Man hat alles an diesem Abend irgendwo schon mal gesehen, aber wohl noch nie alles zugleich. Die rasante Körperlichkeit ist beeindruckend, und die Choreographie gewitzt und immer präzise. Bei all dem Tempo spielt Bodó sehr genau mit der Verformbarkeit der Zeit: Er zerdehnt sie, beschleunigt sie, biegt sie zu Schleifen, und dreht sie schließlich Chiasmus-artig gegen sich selbst. Letztlich leidet die Inszenierung aber an dem alten Problem der Überforderung: Erst packt sie einen, dann ermüdet sie. Denn wovor sich Bodó drückt, ist der Blick aufs größere Ganze, ist das In-Bezug-Setzen seiner grandiosen, aber dann eben doch nur aneinandergereihten szenischen Einfälle. Und so gilt auch für "Motel", was für das Serielle generell gilt: Bezaubernd und lähmend liegen sehr nahe beieinander.


Motel
von András Vinnai und Viktor Bodó
Regie: Viktor Bodó, Bühne: Hanna Penatzer, Kostüme: Krisztina Berzsenyi, Komposition: Klaus von Heydenaber, Sound- und Tondesign: Gábor Keresztes, Videodesign: András Juhasz, Dramaturgie: Anna Veress und Veronika Maurer.

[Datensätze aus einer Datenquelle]
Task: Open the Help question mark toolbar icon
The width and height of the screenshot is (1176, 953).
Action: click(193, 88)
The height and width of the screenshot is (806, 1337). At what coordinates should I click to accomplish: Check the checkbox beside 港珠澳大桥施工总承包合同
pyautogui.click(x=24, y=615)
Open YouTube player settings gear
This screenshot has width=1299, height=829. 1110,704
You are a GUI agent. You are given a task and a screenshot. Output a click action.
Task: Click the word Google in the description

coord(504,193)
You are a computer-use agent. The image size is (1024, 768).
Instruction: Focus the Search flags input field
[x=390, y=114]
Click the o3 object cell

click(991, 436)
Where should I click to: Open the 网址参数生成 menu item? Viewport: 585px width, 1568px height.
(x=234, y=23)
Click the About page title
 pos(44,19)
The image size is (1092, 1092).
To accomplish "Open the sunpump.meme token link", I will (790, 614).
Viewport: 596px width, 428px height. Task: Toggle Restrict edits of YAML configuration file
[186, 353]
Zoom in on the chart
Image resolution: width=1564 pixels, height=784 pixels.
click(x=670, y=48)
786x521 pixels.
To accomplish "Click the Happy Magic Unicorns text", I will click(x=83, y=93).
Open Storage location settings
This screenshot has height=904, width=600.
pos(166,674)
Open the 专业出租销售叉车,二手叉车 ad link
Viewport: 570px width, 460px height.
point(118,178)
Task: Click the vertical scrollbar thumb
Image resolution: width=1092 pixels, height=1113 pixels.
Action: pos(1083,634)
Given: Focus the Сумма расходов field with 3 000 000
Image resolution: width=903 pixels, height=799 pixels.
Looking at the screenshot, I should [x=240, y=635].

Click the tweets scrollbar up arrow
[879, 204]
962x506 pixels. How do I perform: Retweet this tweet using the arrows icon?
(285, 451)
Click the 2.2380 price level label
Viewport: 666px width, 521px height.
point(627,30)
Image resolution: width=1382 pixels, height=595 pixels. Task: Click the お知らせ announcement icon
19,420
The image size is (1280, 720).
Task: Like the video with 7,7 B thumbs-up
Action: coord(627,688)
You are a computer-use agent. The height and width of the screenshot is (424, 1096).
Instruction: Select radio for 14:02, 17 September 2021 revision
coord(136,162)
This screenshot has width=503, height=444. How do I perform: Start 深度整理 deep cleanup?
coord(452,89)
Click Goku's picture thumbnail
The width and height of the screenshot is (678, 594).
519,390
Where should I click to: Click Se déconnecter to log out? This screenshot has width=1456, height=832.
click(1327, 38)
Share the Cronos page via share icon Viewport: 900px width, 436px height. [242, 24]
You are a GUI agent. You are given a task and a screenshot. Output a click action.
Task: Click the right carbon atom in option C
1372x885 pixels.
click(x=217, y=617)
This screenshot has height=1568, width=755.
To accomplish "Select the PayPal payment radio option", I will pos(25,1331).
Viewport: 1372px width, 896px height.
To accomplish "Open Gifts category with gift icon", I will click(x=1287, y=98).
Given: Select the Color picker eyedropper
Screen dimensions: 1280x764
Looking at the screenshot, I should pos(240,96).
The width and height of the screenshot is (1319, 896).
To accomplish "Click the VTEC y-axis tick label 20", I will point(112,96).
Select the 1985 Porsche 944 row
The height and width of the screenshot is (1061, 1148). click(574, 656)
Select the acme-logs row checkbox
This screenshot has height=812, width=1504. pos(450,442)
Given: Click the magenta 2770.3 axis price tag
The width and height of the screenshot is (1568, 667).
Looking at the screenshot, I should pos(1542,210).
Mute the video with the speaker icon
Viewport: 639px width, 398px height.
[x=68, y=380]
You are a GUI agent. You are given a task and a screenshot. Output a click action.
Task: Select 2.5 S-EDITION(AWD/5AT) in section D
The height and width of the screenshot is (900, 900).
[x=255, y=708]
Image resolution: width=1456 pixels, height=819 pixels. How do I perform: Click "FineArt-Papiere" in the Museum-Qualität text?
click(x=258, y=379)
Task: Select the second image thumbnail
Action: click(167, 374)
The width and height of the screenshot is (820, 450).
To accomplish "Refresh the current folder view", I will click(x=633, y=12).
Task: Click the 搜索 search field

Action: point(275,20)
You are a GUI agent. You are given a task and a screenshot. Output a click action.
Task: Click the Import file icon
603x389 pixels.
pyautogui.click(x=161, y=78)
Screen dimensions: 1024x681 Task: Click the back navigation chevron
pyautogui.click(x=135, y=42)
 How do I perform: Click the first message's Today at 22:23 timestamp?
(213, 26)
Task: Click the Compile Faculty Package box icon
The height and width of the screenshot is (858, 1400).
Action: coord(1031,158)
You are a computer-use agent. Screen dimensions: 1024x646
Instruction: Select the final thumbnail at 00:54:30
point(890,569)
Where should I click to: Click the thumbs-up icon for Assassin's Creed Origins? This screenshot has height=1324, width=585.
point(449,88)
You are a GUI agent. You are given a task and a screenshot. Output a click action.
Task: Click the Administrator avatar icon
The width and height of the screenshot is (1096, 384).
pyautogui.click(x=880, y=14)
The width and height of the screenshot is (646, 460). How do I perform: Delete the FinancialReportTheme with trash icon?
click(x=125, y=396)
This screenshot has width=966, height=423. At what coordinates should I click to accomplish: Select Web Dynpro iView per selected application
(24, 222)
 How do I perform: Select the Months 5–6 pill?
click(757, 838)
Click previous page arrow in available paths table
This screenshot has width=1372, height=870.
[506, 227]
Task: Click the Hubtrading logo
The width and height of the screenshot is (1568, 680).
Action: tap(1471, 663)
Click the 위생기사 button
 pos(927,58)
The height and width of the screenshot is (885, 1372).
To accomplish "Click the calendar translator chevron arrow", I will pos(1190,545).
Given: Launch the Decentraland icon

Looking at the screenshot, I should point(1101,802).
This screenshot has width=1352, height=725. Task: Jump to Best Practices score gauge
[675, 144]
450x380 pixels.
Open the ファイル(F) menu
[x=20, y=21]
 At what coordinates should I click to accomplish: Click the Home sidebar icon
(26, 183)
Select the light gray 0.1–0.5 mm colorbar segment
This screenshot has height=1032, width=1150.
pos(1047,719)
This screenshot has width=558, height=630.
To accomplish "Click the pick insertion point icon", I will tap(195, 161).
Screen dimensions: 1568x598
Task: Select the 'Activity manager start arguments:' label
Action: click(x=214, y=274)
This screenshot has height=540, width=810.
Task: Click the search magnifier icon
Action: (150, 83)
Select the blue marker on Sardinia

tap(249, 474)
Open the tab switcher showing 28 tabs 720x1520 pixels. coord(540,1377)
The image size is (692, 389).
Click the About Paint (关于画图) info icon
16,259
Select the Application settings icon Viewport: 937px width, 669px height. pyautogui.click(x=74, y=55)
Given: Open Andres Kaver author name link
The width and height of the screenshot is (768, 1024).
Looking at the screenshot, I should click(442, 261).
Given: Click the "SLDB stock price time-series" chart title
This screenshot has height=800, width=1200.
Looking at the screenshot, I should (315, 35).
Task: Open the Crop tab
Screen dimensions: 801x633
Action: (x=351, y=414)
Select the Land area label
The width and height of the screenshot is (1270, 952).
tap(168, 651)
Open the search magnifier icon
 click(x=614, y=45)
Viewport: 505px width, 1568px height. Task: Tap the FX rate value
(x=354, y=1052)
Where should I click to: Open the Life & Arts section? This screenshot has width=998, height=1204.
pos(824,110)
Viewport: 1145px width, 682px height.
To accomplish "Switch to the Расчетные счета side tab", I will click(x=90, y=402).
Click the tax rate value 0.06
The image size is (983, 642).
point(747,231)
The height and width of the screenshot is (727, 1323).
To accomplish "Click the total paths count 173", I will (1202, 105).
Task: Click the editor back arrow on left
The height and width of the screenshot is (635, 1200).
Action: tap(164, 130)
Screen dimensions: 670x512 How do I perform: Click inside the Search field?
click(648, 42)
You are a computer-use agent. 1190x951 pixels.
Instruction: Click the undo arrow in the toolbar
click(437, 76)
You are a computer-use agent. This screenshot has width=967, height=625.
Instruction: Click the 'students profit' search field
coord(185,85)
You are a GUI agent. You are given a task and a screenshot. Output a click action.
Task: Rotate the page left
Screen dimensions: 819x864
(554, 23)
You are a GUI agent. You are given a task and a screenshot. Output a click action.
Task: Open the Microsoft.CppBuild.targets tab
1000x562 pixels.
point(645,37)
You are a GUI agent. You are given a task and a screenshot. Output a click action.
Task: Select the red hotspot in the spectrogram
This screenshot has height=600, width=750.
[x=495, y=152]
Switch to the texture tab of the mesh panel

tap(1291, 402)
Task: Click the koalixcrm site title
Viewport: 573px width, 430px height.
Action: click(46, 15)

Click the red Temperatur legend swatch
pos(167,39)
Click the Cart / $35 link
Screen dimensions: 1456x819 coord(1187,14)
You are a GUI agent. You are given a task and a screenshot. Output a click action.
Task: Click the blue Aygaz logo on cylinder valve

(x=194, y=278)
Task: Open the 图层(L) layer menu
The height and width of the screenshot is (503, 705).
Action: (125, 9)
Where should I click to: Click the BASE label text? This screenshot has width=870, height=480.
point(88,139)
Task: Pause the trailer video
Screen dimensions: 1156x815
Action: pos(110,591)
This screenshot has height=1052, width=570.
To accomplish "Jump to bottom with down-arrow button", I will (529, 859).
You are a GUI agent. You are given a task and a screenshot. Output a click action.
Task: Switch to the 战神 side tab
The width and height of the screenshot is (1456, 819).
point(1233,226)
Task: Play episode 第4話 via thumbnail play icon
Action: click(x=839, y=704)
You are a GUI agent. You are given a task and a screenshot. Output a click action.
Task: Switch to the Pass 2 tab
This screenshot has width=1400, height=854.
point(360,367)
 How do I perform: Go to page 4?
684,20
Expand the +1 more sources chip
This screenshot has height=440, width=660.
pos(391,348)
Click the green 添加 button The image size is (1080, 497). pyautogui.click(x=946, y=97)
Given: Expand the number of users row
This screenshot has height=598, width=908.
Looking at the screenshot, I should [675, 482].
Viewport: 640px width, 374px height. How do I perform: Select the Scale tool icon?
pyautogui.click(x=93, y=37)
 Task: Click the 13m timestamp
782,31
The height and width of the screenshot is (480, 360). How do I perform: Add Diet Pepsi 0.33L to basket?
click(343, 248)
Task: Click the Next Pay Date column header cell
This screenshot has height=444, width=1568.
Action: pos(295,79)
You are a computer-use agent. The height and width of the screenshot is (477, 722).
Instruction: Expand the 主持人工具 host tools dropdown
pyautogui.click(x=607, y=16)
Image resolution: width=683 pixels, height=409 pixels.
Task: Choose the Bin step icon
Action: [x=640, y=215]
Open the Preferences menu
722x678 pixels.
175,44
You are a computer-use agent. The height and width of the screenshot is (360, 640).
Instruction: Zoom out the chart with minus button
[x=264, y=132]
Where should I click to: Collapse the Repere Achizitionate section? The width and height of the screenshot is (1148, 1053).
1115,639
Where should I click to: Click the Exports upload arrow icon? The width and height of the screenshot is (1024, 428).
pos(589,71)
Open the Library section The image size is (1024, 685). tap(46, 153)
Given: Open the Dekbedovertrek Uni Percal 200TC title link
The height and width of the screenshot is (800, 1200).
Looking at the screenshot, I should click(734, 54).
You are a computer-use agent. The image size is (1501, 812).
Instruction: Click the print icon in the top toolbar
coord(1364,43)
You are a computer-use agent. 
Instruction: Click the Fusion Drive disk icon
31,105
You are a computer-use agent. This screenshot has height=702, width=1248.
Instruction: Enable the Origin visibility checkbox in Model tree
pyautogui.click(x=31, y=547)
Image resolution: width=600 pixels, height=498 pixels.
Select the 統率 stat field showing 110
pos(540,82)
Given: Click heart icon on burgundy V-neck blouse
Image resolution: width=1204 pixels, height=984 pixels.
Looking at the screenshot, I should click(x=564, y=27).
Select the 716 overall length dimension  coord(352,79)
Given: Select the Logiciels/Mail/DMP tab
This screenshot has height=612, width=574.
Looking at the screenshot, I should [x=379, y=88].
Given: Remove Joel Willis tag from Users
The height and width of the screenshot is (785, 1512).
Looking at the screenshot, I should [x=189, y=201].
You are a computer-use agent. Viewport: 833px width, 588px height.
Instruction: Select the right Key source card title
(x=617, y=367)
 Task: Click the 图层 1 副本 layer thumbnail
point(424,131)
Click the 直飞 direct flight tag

[Aufgabenziel] Setze die Kritik zur Inszenierung „Motel“ im Anschluss an ihren letzten Satz fort. Die Datensätze haben mit dem Text nichts zu tun.

[Antwortfeld]
Mit: Thomas Frank, Stefan Suske, Evi Kehrstephan, Nóra Rainer-Micsinyei, Pál Kárpáti, Zoltán Szabó, Niké Kurta, Katharina Paul, Dániel Király, András Vinnai, Kata Bach, Franz Xaver Zach, Sebastian Reiß, Jan Thümer, Péter Tóth.
Dauer: 2 Stunden 20 Minuten, keine Pause

www.schauspielhaus-graz.com

 

Kritikenrundschau

Am Schluss gerät "das fantasievolle, rasant gespielte Stück" für Norbert Mayer von der Presse (26.10.2014) gar "außer Rand und Band". Der sich hier entspinnende Autorenschaftsstreit sei "der metalogische Höhepunkt eines von absurden Ideen sprühenden, in der Musik und der Bewegung ebenfalls stets variantenreichen Abends". Die Aufführung lasse "keine Fadesse aufkommen". Man könne kaum glauben, "dass nur 15 Schauspieler aus Graz und von der Szputnyik Shipping Company Budapest diese Fülle an Figuren verkörpern." Was uns das Ganze sage? "Die tiefere Bedeutung ist wohl: Theater darf ungeheurer Spaß sein." Die beiden Ensembles seien "gut aufeinander eingestellt, vor allem eben in der Komödie". Das Timing stimme von Anfang an, "allenfalls kann man Wiederholungszwang kritisieren, der dann zu einer Übertreibung der Übertreibung führt. Alles in allem aber spielt Bodó in dieser frechen Inszenierung seine Stärken aus. Dieses Schauspiel ist lebhaft, angstfrei und von angenehmer Leichtigkeit."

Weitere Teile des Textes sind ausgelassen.